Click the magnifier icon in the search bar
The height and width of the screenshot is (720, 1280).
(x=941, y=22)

_ _ _ _

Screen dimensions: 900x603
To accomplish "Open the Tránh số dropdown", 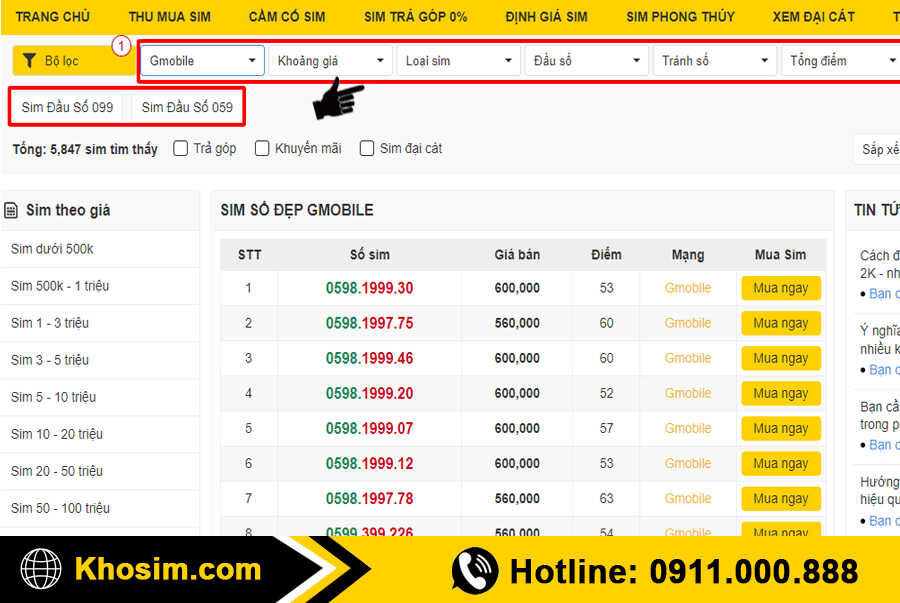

_ _ _ _

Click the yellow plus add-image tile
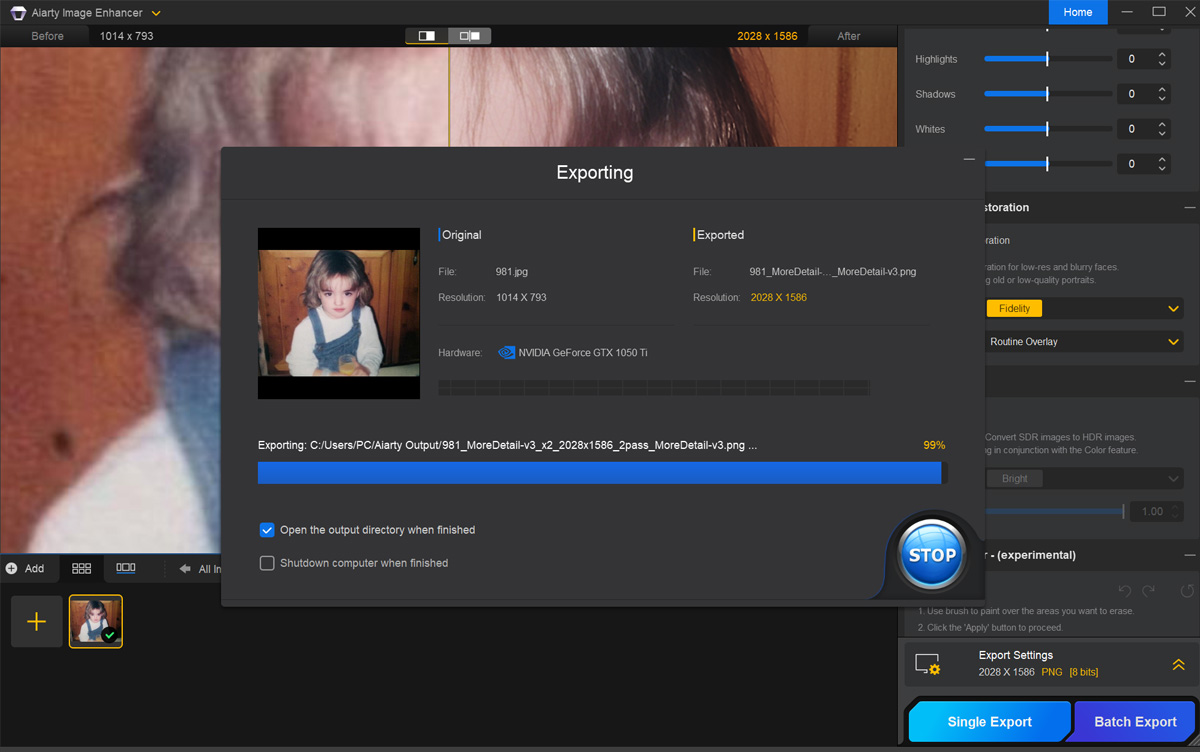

_ _ _ _

• [Required action]: Nothing but the lines above from the line with "Screen dimensions: 900x603" up to and including the line with "the Tránh số" should be returned, exactly as written and without pictures.

• [Written response]:
Screen dimensions: 900x603
To accomplish "Open the Tránh số dropdown", 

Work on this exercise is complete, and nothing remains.